Employers must provide gloves, gowns, face shields, eye protection, and other protective equipment at no cost to employees who handle contaminated items or apply disinfectants. Engineering controls, like ventilation systems that reduce chemical fumes, are the first line of defense. Personal protective equipment fills in the gaps where engineering controls alone aren’t enough. Workers handling contaminated laundry must wear protective gloves at a minimum.

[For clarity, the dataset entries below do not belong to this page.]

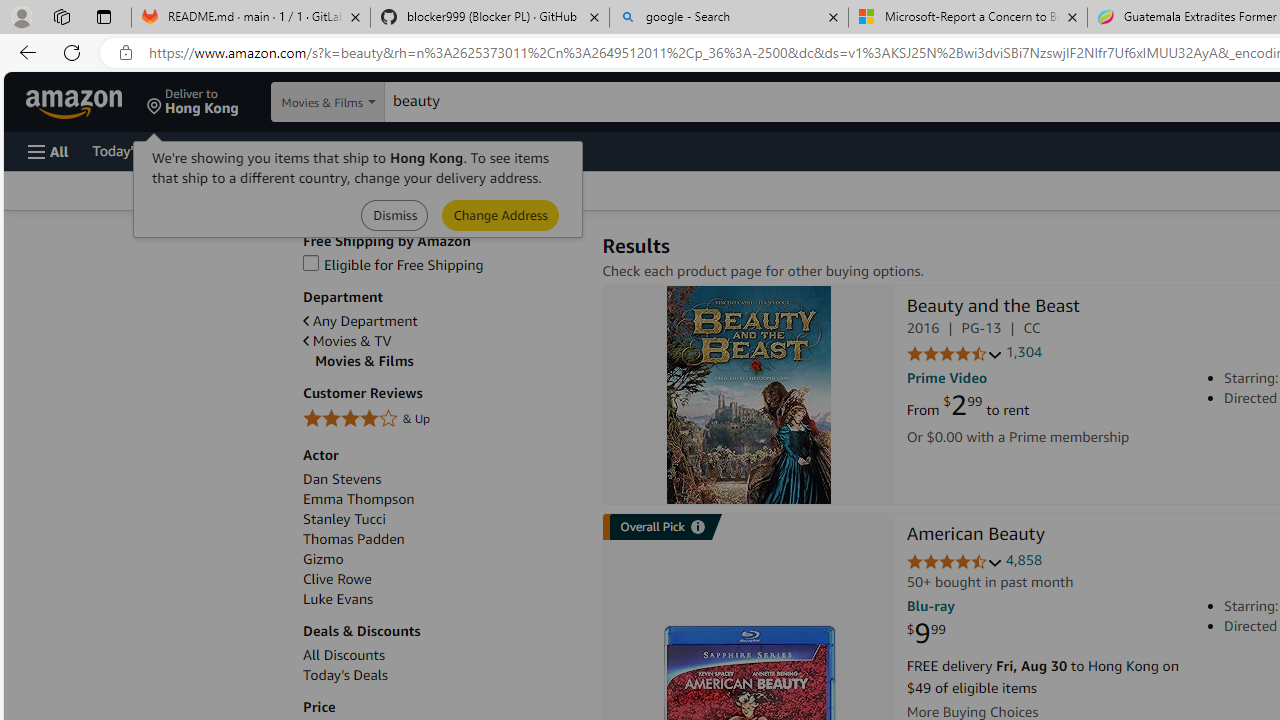 Image resolution: width=1280 pixels, height=720 pixels. What do you see at coordinates (441, 675) in the screenshot?
I see `'Today'` at bounding box center [441, 675].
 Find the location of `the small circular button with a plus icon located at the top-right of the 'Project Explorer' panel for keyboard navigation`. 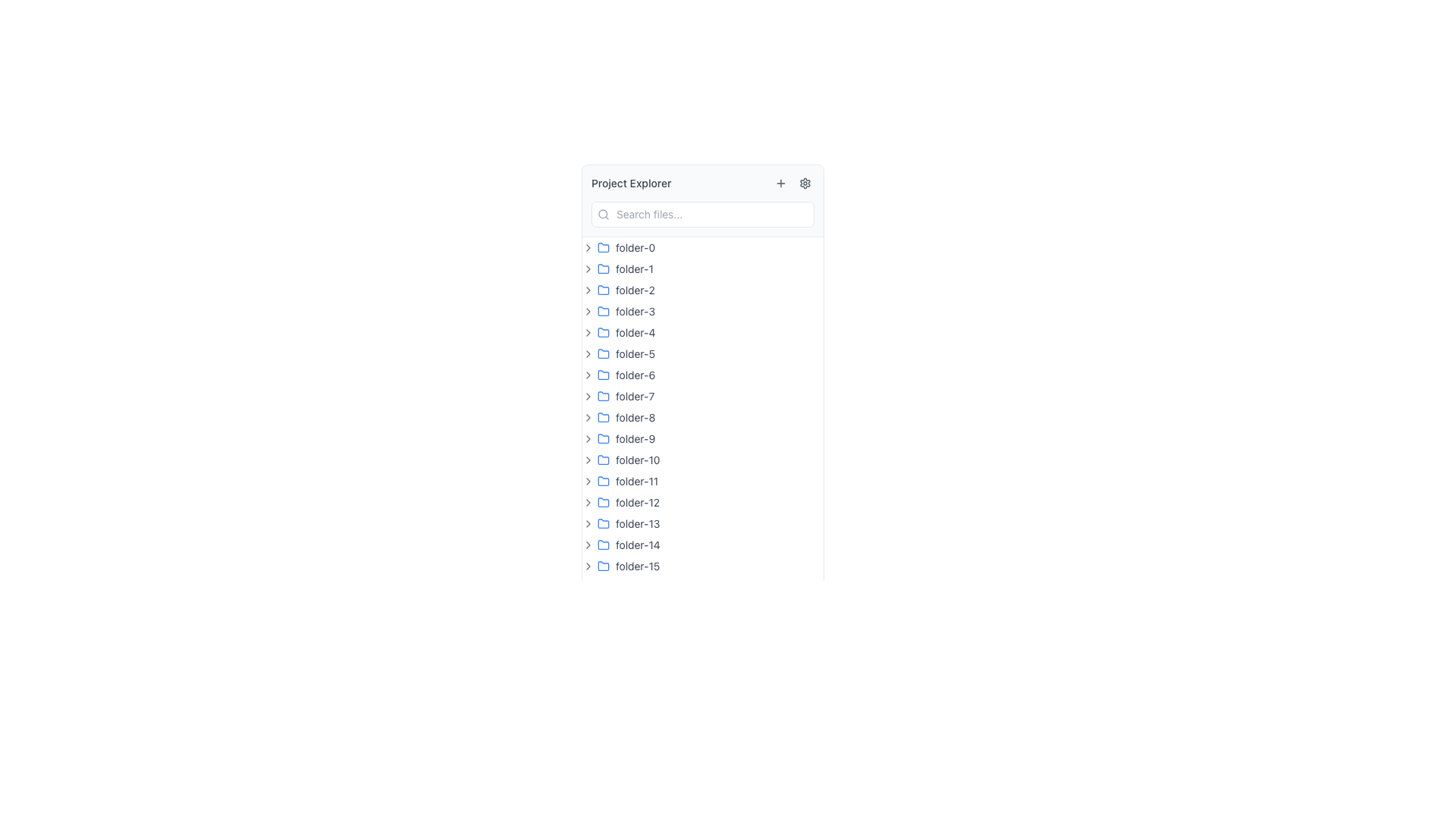

the small circular button with a plus icon located at the top-right of the 'Project Explorer' panel for keyboard navigation is located at coordinates (781, 183).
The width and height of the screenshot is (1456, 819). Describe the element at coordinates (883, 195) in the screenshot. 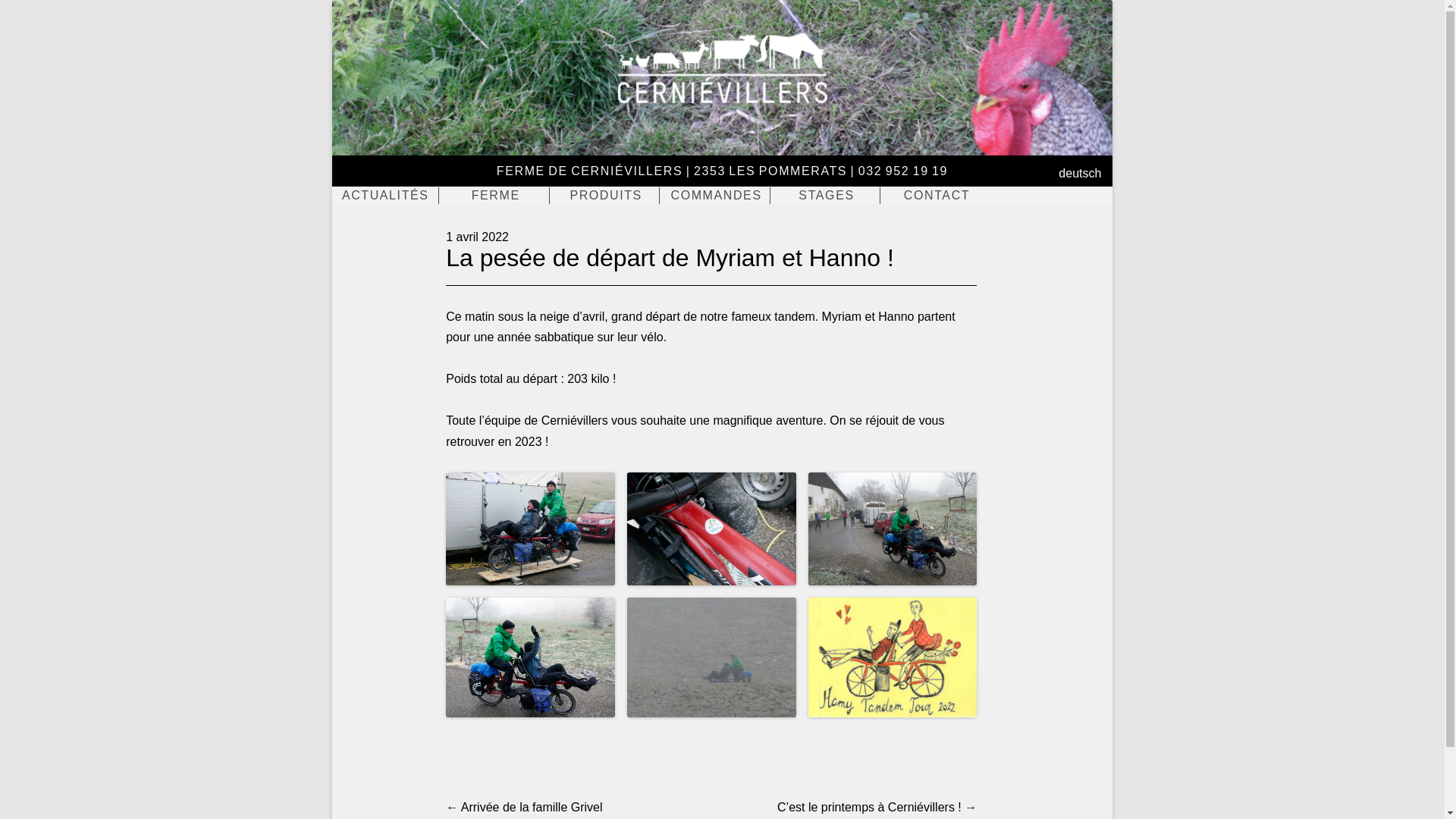

I see `'CONTACT'` at that location.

Regulatory Oversight of Disinfectants

Disinfectant products used in healthcare settings face regulation from two agencies. The EPA registers surface disinfectants as antimicrobial pesticides, requiring manufacturers to submit efficacy data proving their products kill the organisms listed on the label. The FDA separately clears liquid chemical disinfectants and sterilants used on medical devices, with its own testing standards. A product labeled as a “hospital-grade disinfectant” has met specific EPA testing criteria, including proof of effectiveness against common healthcare-associated pathogens. Using a product that has not been registered or cleared for its intended purpose is a regulatory violation and a genuine infection risk.